### PAGE EXCERPT
-.-.-

We are on track to open a second Q auto store this fall and we continue to estimate the launch of Q auto may reduce EPS by $0.08 to $0.12 in 2014. Finally, we would like to express our appreciation to all of our associates in the field as well as those in our support center.
Our company continues to improve in all aspects of our business and our employees are producing best-in-class results in many areas. This is a direct result of your collective dedication and effort. Again, we thank you. I will now turn the call over to Craig.
Craig?.
Thank you, Michael. We continue to execute our two part strategy. Drive operational excellence and deploy capital to its highest returns. Operationally, our employees once again produced record EPS and operating margins in the second quarter.
We are extremely proud of results our team continues to produce and I would like to thank all of our associates for their individual contributions that resulted in another successful quarter for our company. With respect to our capital allocation plan, we are focused on managing our balance sheet and deploying capital to its best returns.
We will continue to invest in our business, pursue acquisitions, repurchase our stock and invest in Q auto. With respect to acquisitions. Over the past year and half, we have added annualized revenue of more than $250 million.

-.-.-

### PROVIDED MATERIAL

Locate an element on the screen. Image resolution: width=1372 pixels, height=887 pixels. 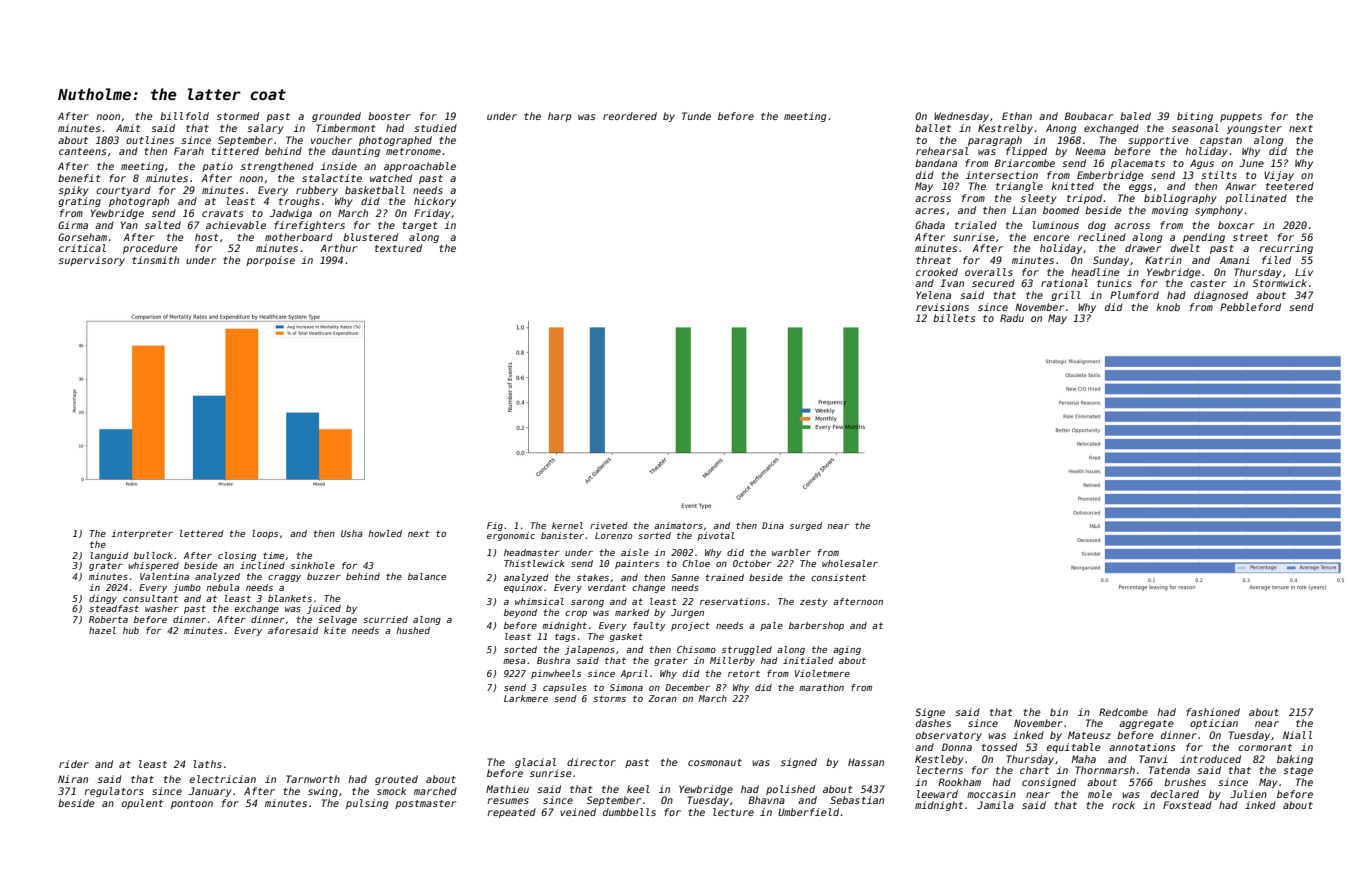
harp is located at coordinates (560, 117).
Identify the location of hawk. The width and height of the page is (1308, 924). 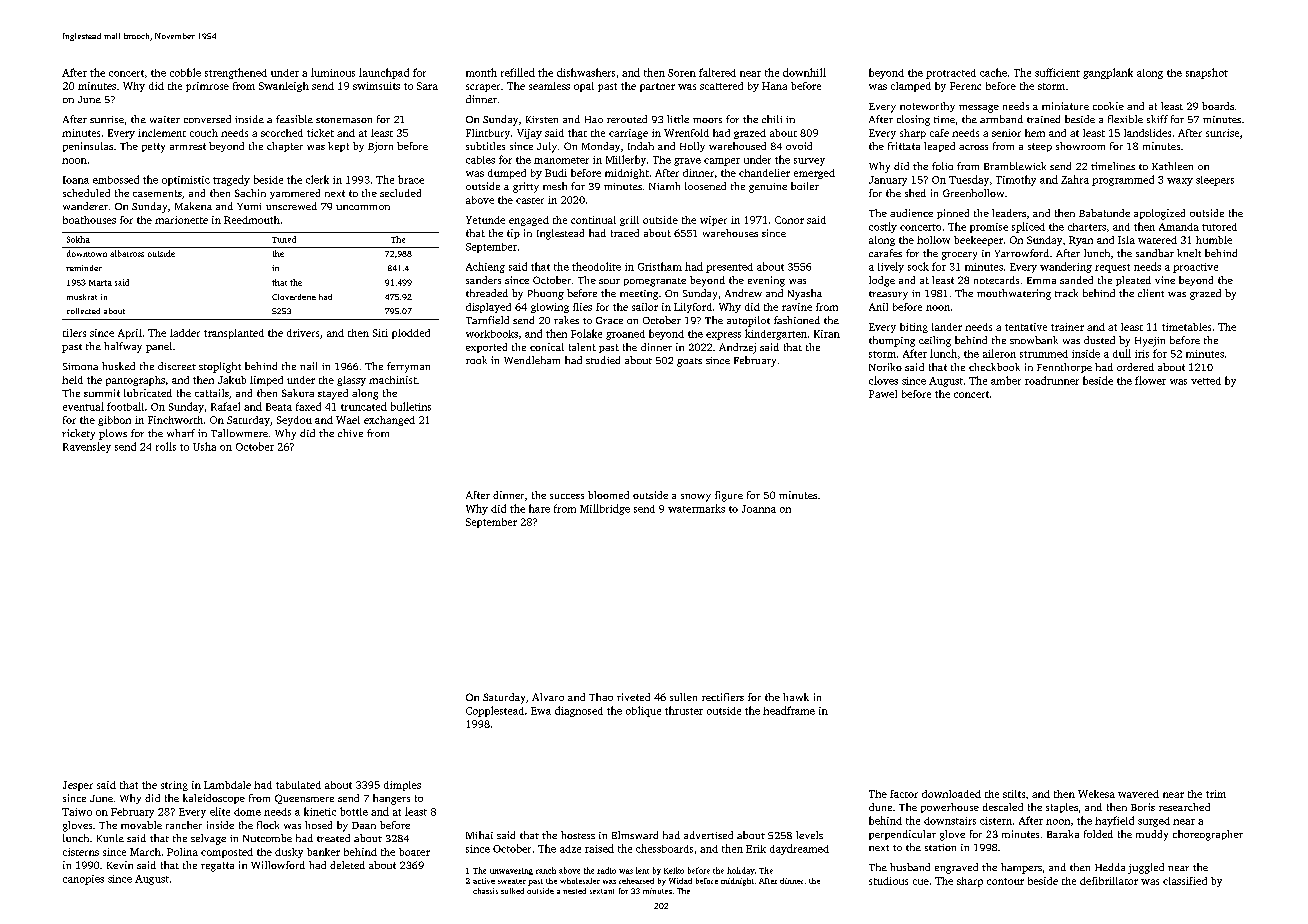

-.-.-

Please write what comes next in the earnings call transcript, starting after its last sentence. The data comes from a source unrelated to the earnings call transcript.

And based on the opportunities we are seeing in the marketplace today, we believe we can more than double that pace over the next 18 months. Finally, with the additional share repurchase authorization from our board, we have the flexibility to continue executing on our balanced approach to capital allocation.
We are very excited about our accomplishments and look forward to opportunities that we see ahead of us. We will now be happy to take your questions.
Operator?.
(Operator Instructions) And we will go first to the site of Rick Nelson from Stephens Inc. Please to ahead, your line is open..
Congrats on the nice quarter. I would like to learn about the rollout of the shared service center. If you could update us there and how you think that affected the expense ratios and the flow throughs, the 40% flow through in the quarter. And what your expectations for that shared service center might be with regard to expense ratios..
Hey, Rick, this is Keith. Good to hear from you this morning. The shared services are still progressing, they are underway. I will discuss kind of the core program, is about 60% complete today and we still expect that it will be largely complete by the end of the year.
With respect to the impact on the quarter and impact on SG&A for the quarter, we obviously are in a transition phase but we have some expenses coming out while we invest in other areas of the shared services. So overall, there is really very little impact for the quarter..
How about the used car, the free standing Q auto, $0.08 to $0.12.
How much landed in the second quarter?.
Rick, it's Keith again. We do have start up costs associated with our Q auto initiative. In the second quarter we had about $0.02, which is about $1 million of costs to invest and get our first off the ground here and invest in our marketing campaigns..
Okay. Thanks. And finally, if I could ask about capital allocation. Stock buybacks, you are at $29 million year-to-date, your target annually has been $30 million. So it looks like the capital deployment to favoring buybacks versus acquisitions but then your commentary on the acquisition front seemed pretty optimistic..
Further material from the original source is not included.